Replies to post #252931 on Anavex Life Sciences Corp (AVXL)

[Biostockclub]

What does a comparison gain us (before we look for one)? Should understand our objective so as to prevent a “fool’s errand” use of time.

I’m of the opinion that whether other examples can be provided or not tells us nothing about which is the superior procedure. Follow?
We won’t know until the end - just as with other things.

We don’t know if A2-73 is a superior S1r agonist to already existing and approved ones, true?

We don’t know if S1r agonists will supplant other MoA’s already approved for AD or some which have not yet been approved - Bryostatin...

First, explain why or when or where (and how) it has been demonstrated that these restrictions for blinding have a deleterious effect on the outcome of the trial...then we can conjecture why our CEO has chosen to pursue an unusual path.

It could just as well turn out to be a superior path he has chosen - and we don’t have to prove that either.

Somethings you have to accept that this is, in fact, the path which is being taken and either accept or decline to support that with investment dollars. Freedom of choice.

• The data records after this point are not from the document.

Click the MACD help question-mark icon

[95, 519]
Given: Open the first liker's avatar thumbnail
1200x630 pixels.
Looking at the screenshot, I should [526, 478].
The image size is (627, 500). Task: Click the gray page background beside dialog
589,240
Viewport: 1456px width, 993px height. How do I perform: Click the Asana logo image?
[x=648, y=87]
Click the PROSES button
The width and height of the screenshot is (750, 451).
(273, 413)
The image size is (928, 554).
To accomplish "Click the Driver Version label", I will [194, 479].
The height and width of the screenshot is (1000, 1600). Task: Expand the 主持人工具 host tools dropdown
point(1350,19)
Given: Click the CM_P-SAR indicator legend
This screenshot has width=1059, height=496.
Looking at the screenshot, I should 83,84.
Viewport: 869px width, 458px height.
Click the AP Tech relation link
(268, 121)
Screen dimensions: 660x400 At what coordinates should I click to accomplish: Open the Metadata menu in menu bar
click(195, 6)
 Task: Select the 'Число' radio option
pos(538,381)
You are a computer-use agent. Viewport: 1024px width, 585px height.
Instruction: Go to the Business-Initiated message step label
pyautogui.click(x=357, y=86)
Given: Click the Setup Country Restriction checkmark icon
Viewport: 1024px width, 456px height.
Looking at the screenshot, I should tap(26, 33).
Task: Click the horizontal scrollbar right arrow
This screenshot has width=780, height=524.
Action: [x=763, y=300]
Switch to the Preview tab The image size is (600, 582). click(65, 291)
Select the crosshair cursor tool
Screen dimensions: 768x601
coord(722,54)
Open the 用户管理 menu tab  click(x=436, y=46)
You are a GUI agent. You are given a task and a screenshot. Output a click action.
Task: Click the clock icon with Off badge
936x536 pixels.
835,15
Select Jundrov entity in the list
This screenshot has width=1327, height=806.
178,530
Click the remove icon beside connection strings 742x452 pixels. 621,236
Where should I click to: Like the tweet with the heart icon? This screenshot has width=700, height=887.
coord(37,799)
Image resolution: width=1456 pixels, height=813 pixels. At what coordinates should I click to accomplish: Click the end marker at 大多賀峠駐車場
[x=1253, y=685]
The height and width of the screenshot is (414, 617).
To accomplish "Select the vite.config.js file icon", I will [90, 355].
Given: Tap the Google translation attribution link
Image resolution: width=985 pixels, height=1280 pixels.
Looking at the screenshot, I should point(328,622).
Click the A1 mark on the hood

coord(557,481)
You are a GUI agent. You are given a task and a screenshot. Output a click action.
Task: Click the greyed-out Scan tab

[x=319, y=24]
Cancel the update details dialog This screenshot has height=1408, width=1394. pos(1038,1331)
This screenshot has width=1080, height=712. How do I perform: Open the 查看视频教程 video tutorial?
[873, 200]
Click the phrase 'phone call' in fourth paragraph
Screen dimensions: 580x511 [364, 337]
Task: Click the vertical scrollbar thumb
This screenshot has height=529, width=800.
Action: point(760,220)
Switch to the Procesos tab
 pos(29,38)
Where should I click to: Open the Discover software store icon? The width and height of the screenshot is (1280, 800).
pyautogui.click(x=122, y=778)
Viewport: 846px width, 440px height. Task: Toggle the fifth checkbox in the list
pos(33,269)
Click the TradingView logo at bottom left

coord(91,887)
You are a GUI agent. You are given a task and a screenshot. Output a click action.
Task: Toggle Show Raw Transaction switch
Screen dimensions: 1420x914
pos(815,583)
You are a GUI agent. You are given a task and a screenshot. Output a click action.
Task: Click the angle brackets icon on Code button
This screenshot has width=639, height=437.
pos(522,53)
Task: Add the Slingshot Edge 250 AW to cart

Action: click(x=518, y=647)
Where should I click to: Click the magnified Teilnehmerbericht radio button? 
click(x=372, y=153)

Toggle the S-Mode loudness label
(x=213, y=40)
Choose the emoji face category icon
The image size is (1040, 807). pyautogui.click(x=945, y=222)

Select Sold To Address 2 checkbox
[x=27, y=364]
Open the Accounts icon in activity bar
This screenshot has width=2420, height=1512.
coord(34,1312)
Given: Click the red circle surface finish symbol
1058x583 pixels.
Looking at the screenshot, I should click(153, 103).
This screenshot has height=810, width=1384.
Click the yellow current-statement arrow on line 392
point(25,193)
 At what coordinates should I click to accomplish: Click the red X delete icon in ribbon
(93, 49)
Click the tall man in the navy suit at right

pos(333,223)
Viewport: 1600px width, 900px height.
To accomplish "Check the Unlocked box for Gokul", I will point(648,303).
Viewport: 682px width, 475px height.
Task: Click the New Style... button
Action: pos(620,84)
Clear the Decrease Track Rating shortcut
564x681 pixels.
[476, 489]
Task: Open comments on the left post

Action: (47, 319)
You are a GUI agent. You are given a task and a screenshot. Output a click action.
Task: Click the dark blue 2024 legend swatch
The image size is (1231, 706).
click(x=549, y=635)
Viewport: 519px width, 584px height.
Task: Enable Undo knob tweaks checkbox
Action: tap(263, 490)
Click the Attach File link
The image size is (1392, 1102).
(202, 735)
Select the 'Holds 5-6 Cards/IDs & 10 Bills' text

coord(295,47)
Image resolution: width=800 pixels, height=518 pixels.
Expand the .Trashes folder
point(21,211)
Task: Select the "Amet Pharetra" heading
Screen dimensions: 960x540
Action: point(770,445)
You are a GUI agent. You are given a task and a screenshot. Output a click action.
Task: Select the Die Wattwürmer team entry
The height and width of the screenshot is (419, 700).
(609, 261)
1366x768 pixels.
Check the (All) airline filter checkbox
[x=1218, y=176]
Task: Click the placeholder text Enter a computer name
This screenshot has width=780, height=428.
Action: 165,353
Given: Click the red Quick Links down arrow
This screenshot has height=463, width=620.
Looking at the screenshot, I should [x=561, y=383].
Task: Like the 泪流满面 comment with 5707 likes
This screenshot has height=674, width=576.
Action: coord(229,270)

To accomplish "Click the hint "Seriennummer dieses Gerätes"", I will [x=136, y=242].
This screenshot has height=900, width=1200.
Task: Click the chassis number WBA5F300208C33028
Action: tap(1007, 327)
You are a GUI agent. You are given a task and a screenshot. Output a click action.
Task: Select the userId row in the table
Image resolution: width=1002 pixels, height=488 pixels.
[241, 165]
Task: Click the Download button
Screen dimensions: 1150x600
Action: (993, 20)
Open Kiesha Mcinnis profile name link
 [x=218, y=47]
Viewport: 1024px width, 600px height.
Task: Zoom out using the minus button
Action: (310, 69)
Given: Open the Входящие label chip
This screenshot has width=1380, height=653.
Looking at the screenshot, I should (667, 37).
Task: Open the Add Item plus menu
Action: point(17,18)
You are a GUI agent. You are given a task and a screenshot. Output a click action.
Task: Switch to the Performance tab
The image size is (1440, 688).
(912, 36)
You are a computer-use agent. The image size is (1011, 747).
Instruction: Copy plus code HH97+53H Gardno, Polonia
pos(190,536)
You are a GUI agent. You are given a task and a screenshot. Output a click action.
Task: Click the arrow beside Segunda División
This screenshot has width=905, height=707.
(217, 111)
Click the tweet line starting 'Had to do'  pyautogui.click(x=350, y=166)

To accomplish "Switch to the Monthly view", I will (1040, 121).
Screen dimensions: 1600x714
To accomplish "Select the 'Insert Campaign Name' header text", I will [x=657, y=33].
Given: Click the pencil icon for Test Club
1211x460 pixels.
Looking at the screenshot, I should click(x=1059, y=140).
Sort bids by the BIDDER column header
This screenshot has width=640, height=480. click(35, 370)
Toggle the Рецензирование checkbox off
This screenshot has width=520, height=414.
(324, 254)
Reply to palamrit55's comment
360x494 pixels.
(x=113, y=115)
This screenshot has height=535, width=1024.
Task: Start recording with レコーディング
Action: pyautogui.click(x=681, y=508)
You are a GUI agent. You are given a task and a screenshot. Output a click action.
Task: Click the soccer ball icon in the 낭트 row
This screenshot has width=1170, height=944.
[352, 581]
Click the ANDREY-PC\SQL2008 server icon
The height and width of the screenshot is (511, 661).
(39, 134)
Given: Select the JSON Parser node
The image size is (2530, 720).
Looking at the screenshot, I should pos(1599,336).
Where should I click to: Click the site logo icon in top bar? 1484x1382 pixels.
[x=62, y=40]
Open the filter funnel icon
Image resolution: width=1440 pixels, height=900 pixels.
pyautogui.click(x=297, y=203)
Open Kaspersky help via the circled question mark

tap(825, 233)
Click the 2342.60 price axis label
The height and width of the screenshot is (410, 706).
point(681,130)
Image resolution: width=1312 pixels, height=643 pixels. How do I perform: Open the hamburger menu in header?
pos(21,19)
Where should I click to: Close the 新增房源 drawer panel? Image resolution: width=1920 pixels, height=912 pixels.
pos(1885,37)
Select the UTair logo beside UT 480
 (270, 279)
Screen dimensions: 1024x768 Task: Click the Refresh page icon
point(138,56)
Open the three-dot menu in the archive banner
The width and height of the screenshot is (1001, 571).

If you feel that if something has never been done before this way, that makes it likely to fail, you should heed your risk radar and not invest or short the stock for a gain. But, we both know that’s not an airtight assumption and risk runs north/south and east/west.
Try to find an intersection where you are comfortable cause we don’t know if lack of prior history is going to turn out good or bad.

Maybe flip a coin? Or go with the old Clint Eastwood philosophy: Do you feel lucky?

Having examples and having no examples of this proves nothing, unless you can prove with certainty that there is a direct correlation to all companies with this behavior succeeding or failing and vice versa. Best of luck with that - impossible...but I’d love to see that presented!:)

[Doc328]

I had always assumed that 30 and 50 would be the doses for AD and PDD due to the desire to get above the 4 ng/ml threshold though was concerned about some subjects moving down from 30 and 50 mg to lower dose in the 2a due to tolerability.

It is possible that Biostock and F1ash are right and the 10 and 20 refer to the mg tablets and 30 and 50 mg to the doses. Yes, it is easy to mathematically combine 3 identical appearing pills to get 0, 30 and 50 mg and that allows the central AVXL storage to have fewer unique pills and allow for later possibility of titration. Pills are cheap to make (pennies/pill on top of the investigational drug cost and I don't think its any easier or cheaper to have multiple bottles with 10's and 20's vs fewer bottles with 0, 30 and 50. Additionally, this complicates the instructions for the patients and caregivers (who may be past prime or with poor eyesight). Which is easier and less prone to error: to tell an elderly couple to take 1 pill from one bottle or to take one from bottle A and two from bottle B --- especially when they will all look the same

During a study, patients are given bottles that are uniquely identified by code numbers. Patients likely have several visits over the first 3 months but then will have visits every 12 weeks for the second half of the study. Most studies I've been in with pills have bottles containing 30-35 pills (4 weeks plus a few extra since visit may not be exactly 4 weeks or 12 weeks away. So with A + 2B, patients may need to leave with 9 bottle instead of 3.

We will know in another 4-8 weeks. Since there are advantages and disadvantages to either combination (10/20 vs 30/50), its not a huge deal and I still don't get why Missling is being secretive with the dose. MacFarlane apparently told the Alfred reporter 30 and 50. Did he violate his NDA again? If Public relations/reporters who do not have non-disclosures know the dose, what possible reason is there to hide the dose from investors (especially those from 2014)?

Every study I've done has disclosed the correct doses being tested in the clinicaltrials.gov database so this is not typical. However, without wasting time looking at hundreds of studies, I can't say leaving the dose out is unique.

As another point, it is possible that there could be a titration to the ultimate 30 and 50 mg dose. One study I was in had a titration but the clinicaltrials.gov listing did not clearly state this. Protocols are 80-140 pages long so only the highlights are listed in the registry. That study had a tiny dose and the standard dose tablets and patients were given one bottle of small pills to increase from 1 to 4 pills daily over a set time and then subsequently were on one of two larger dose pills at the first follow up visits.